Among the entries below, only the lines from the one with "This screenshot has height=796, width=1512." through the one with "This screenshot has height=454, width=360." are to be retyped, exactly and without pictures.

** Opening INFORMATION SUPPLIED block **

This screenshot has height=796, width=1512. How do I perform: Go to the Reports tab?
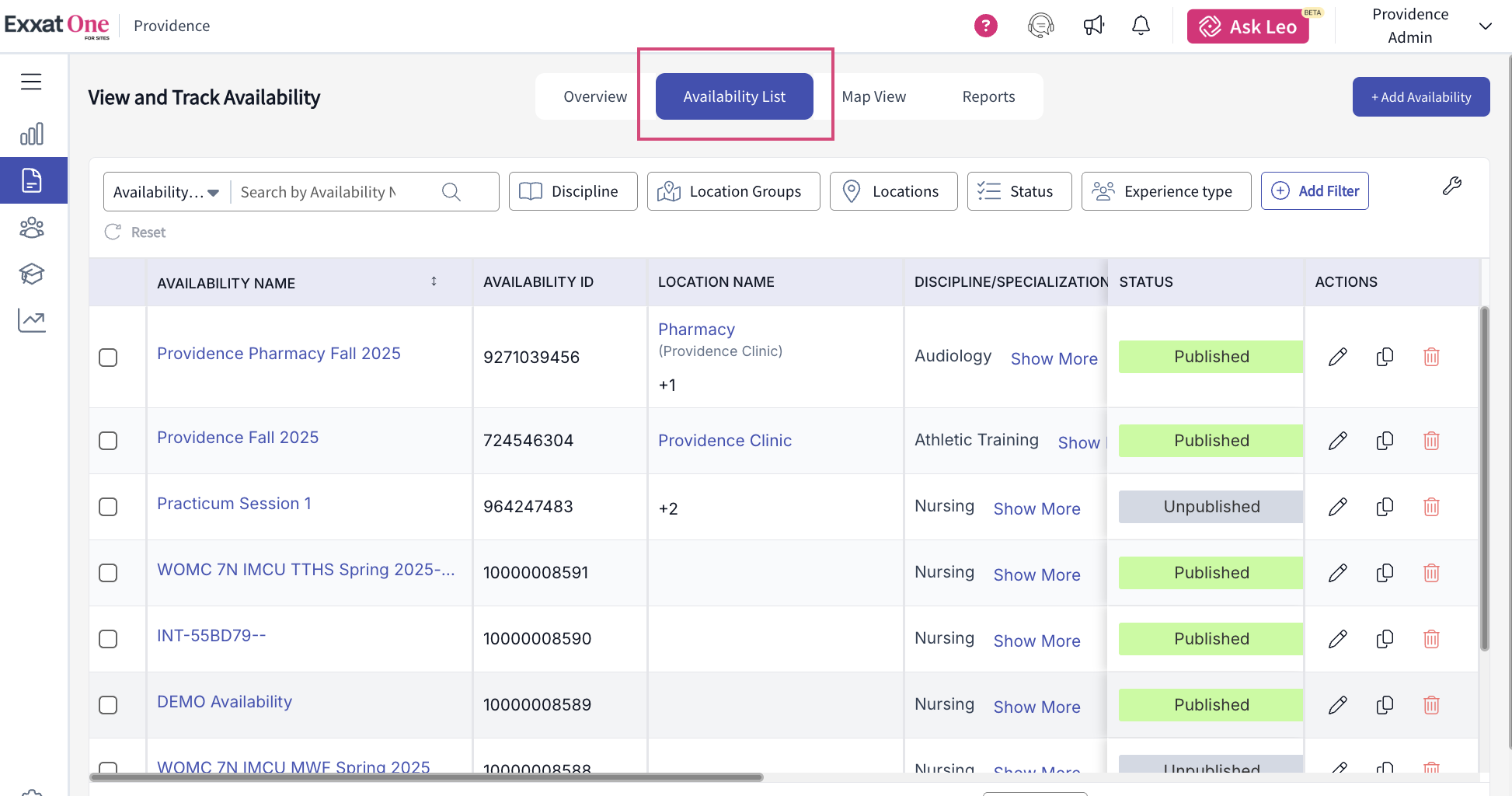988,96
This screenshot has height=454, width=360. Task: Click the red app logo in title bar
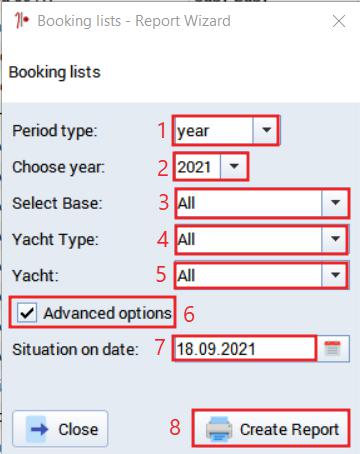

** Closing INFORMATION SUPPLIED block **
** Opening INFORMATION SUPPLIED block **

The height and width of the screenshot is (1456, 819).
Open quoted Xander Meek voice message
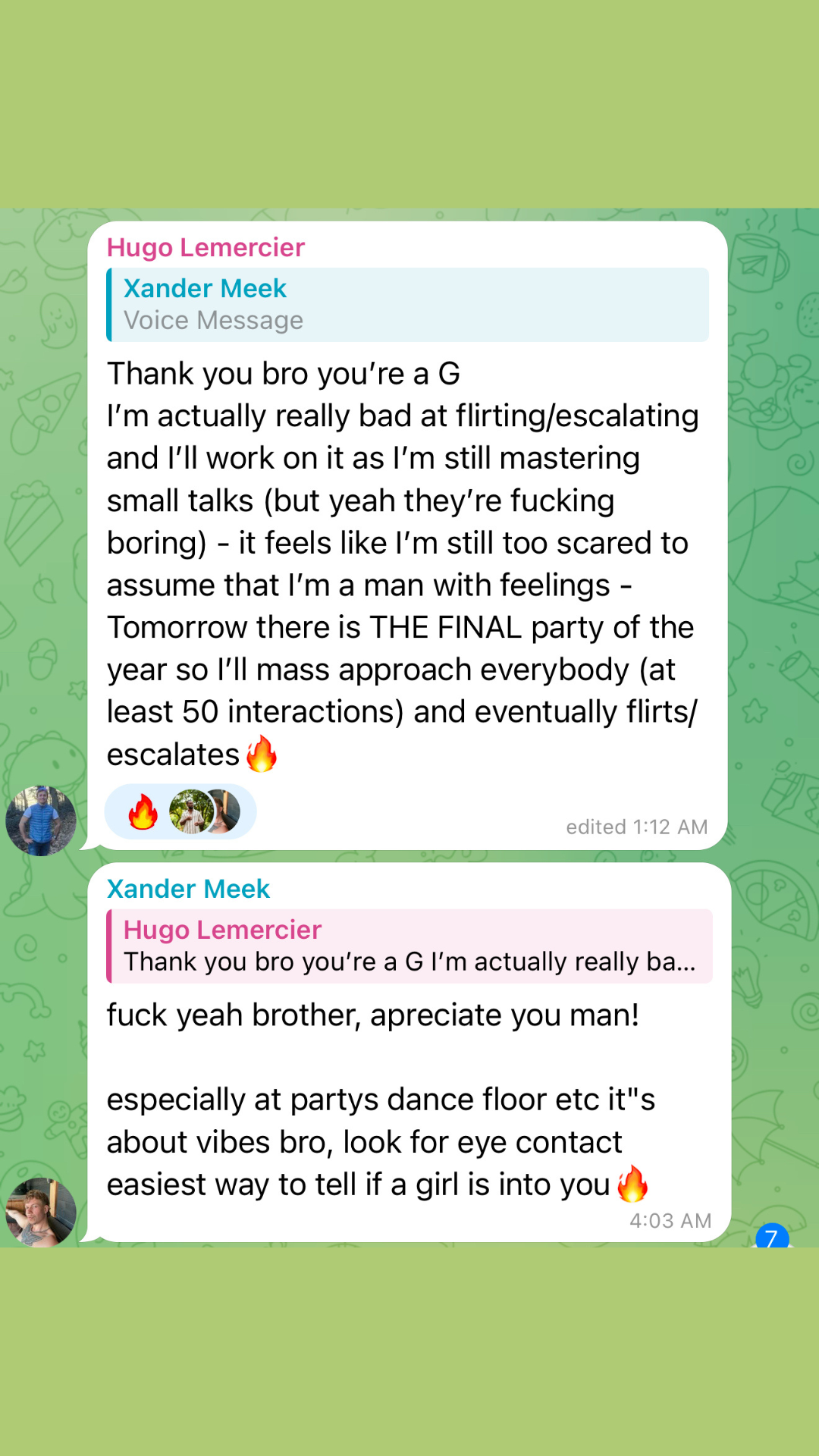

** Closing INFORMATION SUPPLIED block **

**OUTPUT OF THE EXERCISE**
This screenshot has height=796, width=1512. How do I perform: Go to the Reports tab?
988,96
This screenshot has height=454, width=360. Task: Click the red app logo in title bar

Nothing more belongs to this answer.